-- Opening Marker --

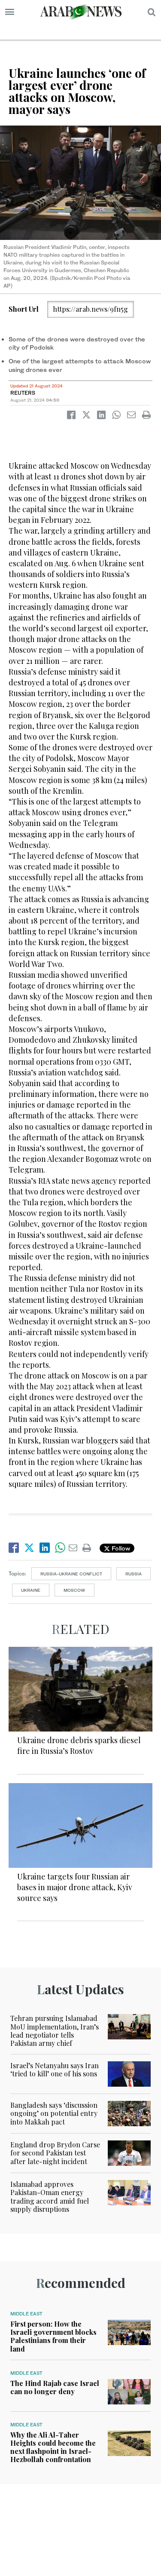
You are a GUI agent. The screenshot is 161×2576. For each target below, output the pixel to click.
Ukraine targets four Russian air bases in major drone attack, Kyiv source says (74, 1887)
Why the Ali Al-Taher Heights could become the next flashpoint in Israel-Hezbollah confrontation (53, 2447)
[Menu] (9, 12)
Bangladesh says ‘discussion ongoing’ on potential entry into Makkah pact (53, 2113)
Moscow (74, 1590)
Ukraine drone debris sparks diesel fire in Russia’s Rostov (79, 1745)
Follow (120, 1548)
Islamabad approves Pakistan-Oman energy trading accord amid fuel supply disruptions (49, 2197)
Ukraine (30, 1590)
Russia (133, 1573)
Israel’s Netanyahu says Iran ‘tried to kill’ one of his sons (54, 2069)
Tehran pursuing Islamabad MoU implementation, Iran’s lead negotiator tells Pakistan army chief (54, 2031)
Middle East (26, 2314)
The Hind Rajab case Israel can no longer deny (54, 2387)
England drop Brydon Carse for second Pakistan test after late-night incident (55, 2152)
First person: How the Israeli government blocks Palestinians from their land (53, 2336)
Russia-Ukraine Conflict (71, 1573)
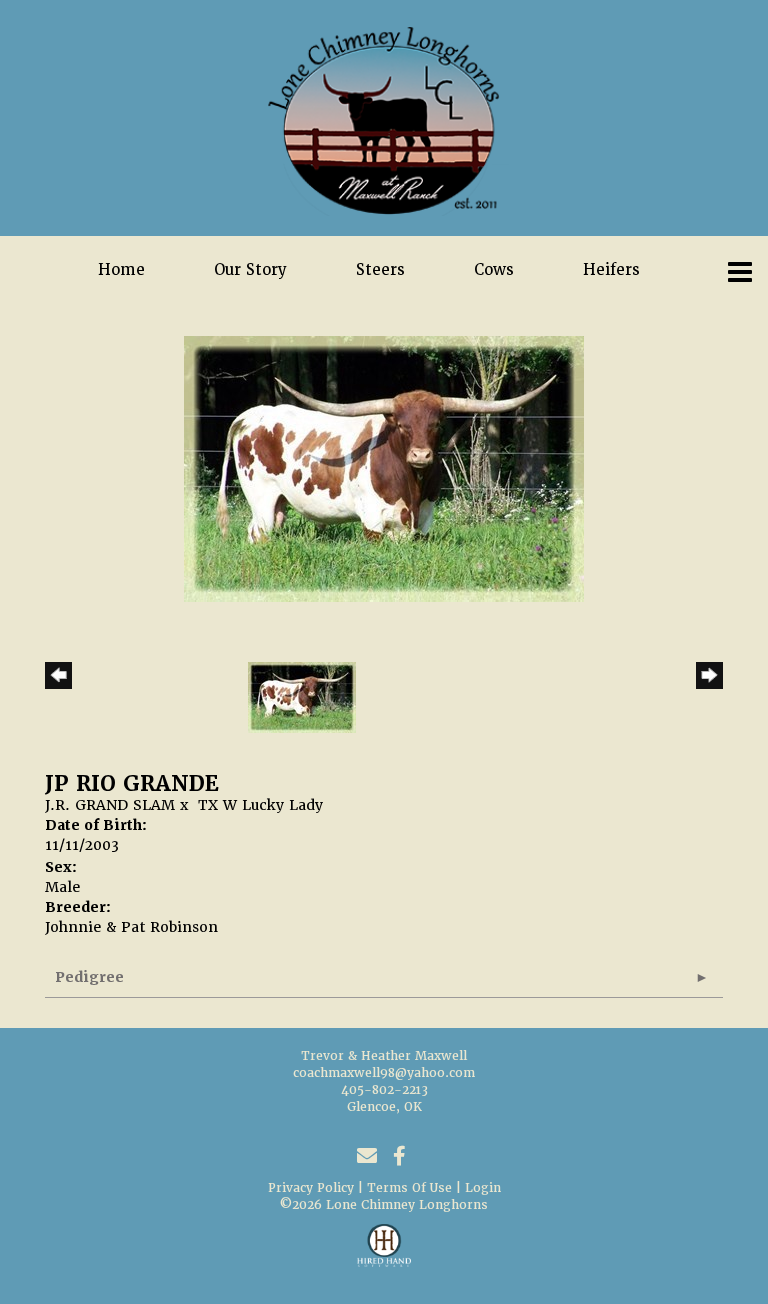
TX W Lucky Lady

-- Closing Marker --

ACTIVITY
Without including any pictures, set down word for word every line from the one containing "[Menu] (9, 12)" through the last line of the material.

EXERCISE ANSWER
[Menu] (9, 12)
Bangladesh says ‘discussion ongoing’ on potential entry into Makkah pact (53, 2113)
Moscow (74, 1590)
Ukraine drone debris sparks diesel fire in Russia’s Rostov (79, 1745)
Follow (120, 1548)
Islamabad approves Pakistan-Oman energy trading accord amid fuel supply disruptions (49, 2197)
Ukraine (30, 1590)
Russia (133, 1573)
Israel’s Netanyahu says Iran ‘tried to kill’ one of his sons (54, 2069)
Tehran pursuing Islamabad MoU implementation, Iran’s lead negotiator tells Pakistan army chief (54, 2031)
Middle East (26, 2314)
The Hind Rajab case Israel can no longer deny (54, 2387)
England drop Brydon Carse for second Pakistan test after late-night incident (55, 2152)
First person: How the Israeli government blocks Palestinians from their land (53, 2336)
Russia-Ukraine Conflict (71, 1573)
TX W Lucky Lady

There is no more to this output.